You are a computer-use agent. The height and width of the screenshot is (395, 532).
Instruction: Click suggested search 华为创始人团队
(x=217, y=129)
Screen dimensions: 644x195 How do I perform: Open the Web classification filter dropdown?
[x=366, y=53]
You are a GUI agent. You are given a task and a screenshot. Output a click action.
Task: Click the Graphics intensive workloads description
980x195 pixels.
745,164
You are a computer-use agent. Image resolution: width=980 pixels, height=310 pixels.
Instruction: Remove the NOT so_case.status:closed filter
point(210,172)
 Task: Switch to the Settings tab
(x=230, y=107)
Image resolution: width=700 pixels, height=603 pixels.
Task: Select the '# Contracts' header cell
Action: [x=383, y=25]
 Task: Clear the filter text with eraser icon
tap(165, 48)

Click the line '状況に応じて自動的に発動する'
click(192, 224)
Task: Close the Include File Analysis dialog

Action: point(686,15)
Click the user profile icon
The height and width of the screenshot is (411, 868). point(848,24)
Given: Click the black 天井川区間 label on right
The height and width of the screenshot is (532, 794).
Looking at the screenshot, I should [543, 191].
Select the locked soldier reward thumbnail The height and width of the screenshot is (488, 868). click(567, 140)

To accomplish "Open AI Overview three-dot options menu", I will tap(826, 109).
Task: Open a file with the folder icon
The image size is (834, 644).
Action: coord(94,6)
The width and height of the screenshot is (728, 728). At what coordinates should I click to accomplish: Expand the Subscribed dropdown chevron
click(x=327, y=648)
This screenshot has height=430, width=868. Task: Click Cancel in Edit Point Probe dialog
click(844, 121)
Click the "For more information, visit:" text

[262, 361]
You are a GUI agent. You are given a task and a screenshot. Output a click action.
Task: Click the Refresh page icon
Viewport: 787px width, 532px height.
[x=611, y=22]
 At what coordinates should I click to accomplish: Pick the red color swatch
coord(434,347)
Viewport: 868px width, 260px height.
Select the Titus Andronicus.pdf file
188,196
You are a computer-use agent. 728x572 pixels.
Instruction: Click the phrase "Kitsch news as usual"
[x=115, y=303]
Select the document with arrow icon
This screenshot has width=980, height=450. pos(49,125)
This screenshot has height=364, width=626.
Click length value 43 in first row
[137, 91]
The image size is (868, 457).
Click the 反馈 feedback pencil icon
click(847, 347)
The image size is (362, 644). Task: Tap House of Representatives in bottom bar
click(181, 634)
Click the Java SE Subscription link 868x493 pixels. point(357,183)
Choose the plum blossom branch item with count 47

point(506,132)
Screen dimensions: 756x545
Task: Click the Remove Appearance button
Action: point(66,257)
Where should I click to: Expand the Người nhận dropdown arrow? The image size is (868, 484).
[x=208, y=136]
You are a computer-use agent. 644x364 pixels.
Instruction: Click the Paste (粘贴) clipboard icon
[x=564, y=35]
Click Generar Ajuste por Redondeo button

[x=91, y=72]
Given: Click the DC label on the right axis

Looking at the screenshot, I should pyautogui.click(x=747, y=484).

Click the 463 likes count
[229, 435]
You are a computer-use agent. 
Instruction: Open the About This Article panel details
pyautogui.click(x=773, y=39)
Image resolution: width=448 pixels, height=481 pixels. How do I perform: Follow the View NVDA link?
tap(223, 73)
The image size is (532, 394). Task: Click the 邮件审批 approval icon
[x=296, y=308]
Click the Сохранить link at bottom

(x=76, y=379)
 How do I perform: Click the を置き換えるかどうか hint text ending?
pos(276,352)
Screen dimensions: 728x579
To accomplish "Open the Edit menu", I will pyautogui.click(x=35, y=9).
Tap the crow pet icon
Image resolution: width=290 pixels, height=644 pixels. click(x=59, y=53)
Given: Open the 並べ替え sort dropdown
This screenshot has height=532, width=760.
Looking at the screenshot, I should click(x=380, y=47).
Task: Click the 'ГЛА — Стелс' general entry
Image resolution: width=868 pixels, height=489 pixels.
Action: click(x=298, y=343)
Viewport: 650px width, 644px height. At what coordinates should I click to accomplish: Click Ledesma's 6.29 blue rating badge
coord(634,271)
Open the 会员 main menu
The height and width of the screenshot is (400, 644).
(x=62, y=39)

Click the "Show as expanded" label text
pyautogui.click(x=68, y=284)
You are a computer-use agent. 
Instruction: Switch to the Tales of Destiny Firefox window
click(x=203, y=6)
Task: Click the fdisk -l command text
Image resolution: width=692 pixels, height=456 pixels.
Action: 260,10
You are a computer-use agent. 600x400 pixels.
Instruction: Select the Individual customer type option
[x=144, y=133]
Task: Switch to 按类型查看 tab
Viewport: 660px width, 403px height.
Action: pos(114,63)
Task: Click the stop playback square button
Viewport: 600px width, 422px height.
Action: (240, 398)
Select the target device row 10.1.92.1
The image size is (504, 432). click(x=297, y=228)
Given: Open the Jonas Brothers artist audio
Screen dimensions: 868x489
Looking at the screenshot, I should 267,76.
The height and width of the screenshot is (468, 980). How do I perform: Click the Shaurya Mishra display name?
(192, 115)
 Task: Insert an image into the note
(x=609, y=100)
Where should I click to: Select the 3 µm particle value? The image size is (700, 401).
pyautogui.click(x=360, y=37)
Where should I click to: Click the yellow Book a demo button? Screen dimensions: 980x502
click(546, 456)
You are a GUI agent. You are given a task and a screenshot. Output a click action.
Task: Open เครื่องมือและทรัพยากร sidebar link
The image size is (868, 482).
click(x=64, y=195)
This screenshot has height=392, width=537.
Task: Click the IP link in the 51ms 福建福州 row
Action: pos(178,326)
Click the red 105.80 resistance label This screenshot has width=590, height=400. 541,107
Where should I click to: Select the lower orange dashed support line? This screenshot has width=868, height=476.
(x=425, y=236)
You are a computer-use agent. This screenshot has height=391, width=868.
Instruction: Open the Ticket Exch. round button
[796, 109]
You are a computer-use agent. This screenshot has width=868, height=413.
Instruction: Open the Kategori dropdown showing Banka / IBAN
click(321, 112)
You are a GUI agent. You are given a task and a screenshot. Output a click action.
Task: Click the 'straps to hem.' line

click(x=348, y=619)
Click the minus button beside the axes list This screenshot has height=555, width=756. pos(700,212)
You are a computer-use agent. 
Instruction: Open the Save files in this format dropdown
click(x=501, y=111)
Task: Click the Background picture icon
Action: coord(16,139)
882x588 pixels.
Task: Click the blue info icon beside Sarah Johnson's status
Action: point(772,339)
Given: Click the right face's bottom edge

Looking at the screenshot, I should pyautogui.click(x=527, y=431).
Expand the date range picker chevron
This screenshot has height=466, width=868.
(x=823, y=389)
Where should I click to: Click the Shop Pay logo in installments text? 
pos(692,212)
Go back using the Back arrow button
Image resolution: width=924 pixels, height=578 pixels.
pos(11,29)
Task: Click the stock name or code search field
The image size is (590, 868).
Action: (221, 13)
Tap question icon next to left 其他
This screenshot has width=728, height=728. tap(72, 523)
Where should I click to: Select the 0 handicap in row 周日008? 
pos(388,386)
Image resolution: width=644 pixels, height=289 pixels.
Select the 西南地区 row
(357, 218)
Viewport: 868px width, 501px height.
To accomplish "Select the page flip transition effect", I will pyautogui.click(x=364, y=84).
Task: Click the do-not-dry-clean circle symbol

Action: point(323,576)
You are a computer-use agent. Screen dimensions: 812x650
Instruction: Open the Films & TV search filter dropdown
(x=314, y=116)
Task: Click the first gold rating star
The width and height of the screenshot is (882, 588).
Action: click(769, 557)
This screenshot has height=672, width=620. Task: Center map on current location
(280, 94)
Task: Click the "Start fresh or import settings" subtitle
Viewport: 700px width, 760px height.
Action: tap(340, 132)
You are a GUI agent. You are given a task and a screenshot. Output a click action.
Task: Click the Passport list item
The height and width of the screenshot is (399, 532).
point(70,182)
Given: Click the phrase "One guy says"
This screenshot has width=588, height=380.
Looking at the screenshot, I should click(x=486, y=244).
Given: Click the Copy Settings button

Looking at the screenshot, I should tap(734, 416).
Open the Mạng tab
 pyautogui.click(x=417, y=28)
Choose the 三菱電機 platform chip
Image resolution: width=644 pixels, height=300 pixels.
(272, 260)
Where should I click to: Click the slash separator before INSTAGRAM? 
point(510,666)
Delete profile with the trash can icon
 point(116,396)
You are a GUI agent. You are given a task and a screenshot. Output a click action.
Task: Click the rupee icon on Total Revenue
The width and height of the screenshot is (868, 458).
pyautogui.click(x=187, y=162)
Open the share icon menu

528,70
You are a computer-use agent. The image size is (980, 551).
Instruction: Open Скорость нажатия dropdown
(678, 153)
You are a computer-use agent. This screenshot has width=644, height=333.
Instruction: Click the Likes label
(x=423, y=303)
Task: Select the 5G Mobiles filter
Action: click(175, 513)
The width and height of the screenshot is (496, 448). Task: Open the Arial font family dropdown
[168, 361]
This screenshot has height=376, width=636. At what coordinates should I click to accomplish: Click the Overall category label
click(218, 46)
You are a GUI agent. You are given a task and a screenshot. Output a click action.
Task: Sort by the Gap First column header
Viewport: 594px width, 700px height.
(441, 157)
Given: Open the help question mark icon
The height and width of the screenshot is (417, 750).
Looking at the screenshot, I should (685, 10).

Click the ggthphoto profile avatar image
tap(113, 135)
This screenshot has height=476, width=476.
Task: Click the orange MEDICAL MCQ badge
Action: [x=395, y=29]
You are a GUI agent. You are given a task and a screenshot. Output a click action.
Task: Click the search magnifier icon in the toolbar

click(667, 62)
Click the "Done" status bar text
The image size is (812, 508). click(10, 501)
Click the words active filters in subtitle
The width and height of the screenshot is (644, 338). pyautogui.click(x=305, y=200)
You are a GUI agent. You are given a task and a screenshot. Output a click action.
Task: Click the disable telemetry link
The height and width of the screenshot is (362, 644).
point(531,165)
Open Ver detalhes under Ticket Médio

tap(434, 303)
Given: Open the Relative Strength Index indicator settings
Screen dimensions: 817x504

- [What the exercise asks]: Only the lines above from the one with "Select the document with arrow icon" through the one with "You are a computer-use agent. 644x364 pixels." should be duplicated, character for character.

- [Result for this exercise]:
Select the document with arrow icon
This screenshot has width=980, height=450. pos(49,125)
This screenshot has height=364, width=626.
Click length value 43 in first row
[137, 91]
The image size is (868, 457).
Click the 反馈 feedback pencil icon
click(847, 347)
The image size is (362, 644). Task: Tap House of Representatives in bottom bar
click(181, 634)
Click the Java SE Subscription link 868x493 pixels. point(357,183)
Choose the plum blossom branch item with count 47

point(506,132)
Screen dimensions: 756x545
Task: Click the Remove Appearance button
Action: point(66,257)
Where should I click to: Expand the Người nhận dropdown arrow? The image size is (868, 484).
[x=208, y=136]
You are a computer-use agent. 644x364 pixels.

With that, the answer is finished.